Full confession time.
I haven't seen that much in the way of Sam Peckinpah. It's not usually something I think Jamie will like, and as we watch movies together, I haven't seen The Wild Bunch since college. And, prior to this evening, I'd never seen this movie, but I didn't know it was Peckinpah until the credits rolled. I just didn't say anything to Jamie because, well, I really wanted to watch this movie.
I also haven't watched all that many Walter Hill movies, and only saw The Warriors sometime in the last 12-24 months. And I loved it for what it was.
And, of Jim Thompson's work, I've also only read The Killer Inside Me. And, at that, a long time ago, and I barely remember it.
Still, I'm familiar with all of their work by reputation. You can't watch and read what I do and not have that stuff enter your sphere a little.
I wanted to watch this because it's one of the three or four "must watch" Steve McQueen movies, and I'd never gotten around to it, and, I'll be honest, I'm totally kicking myself for not having had watched this 20 years ago so I could have re-watched it a bunch by now. It's a @#$%ing good movie.
Directed by Sam Peckinpah. Written for the screen by Walter Hill, based on a novel by Jim Thompson. Shot in Huntsville, San Marcos, San Antonio and other parts of Texas. Starring Steve McQueen and with a small role by Slim Pickens.
What's not to like?
The Getaway (1972) a crime movie from a particular time in Hollywood, and after Bonnie and Clyde, the rules had changed about what people could and couldn't do, even the bad guys. And, make no mistake, this is not a movie with any good guys in sight. The best we can do is offer you a pair of protagonists in Steve McQueen and Ali McGraw.
Anyway, a lot of the grit, the complicated and sordid relationships that had been in crime books since Dashiell Hammett set the Continental Op out on a case hadn't ever quite made it into the movies fully intact. But here, we have a movie not just about a heist gone bad (they all go bad unless Brad Pitt and George Clooney are involved), but a married couple who need each other to escape, but their decisions and personalities have them at odds as pressure mounts.
Steve McQueen plays a heist man who is doing time in Huntsville (I live in Texas. You really don't want to do time in Huntsville, in the prison or otherwise) who's wife (Ali McGraw) sweet talks a local powerful ne'er-do-well into getting McQueen parole. Of course, there's a catch - McQueen has to pull a heist for the guy, and he has to work with his selection of mechanics. They make off with the money, but it goes badly. And when McQueen goes to drop off the money, he finds out exactly what his wife did to get him paroled.

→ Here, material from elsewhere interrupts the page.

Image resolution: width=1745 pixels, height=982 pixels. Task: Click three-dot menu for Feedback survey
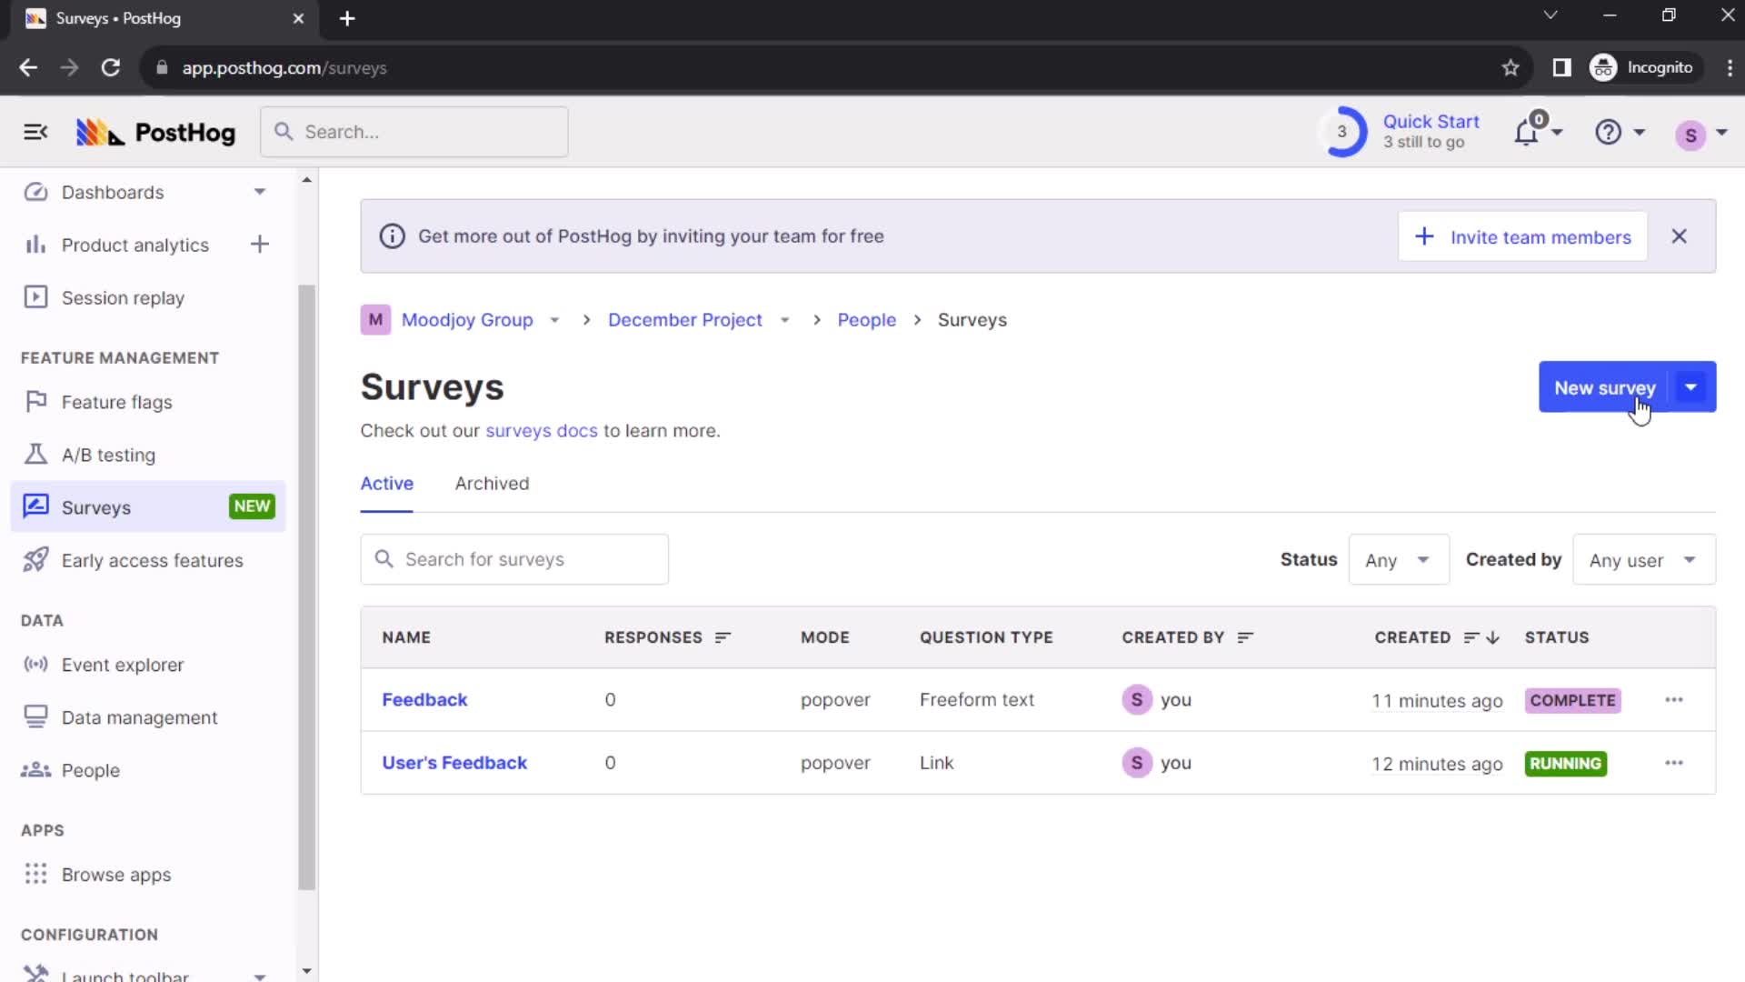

Even in 2015, it's a little shocking. In general, movies and TV still don't like to go there. Infidelity is fine when we're talking minor characters or characters on a sudsy lawyer show, but even in crime dramas it causes so much character friction, in a lot of cases unfaithful wives end up dead so our anti-hero can find someone more faithful and wholesome. And it's never entirely clear that McGraw's character wasn't planning to double-cross McQueen, so... you know... colorful stuff.
Throw in McQueen's temper and McGraw's inexperience and amateurish decision-making when it comes to this heist and escape stuff, and those stakes get raised.
Meanwhile, McQueen and McGraw have crooks on their tail, the cops looking for them, and no chance to settle it all.
The action in the movie is pretty incredible. Of course, it's Peckinpah, so the final firefight is pretty nuts, but all along the way, there's a certain ruthlessness to the characters - all of the characters - that makes for a crime movie that matches the content of crime novels of the preceding decades in a way the movies were never quite willing to do til this point.
Anyway, it's free streaming on Amazon Prime right now, so there's an option. I really dug it.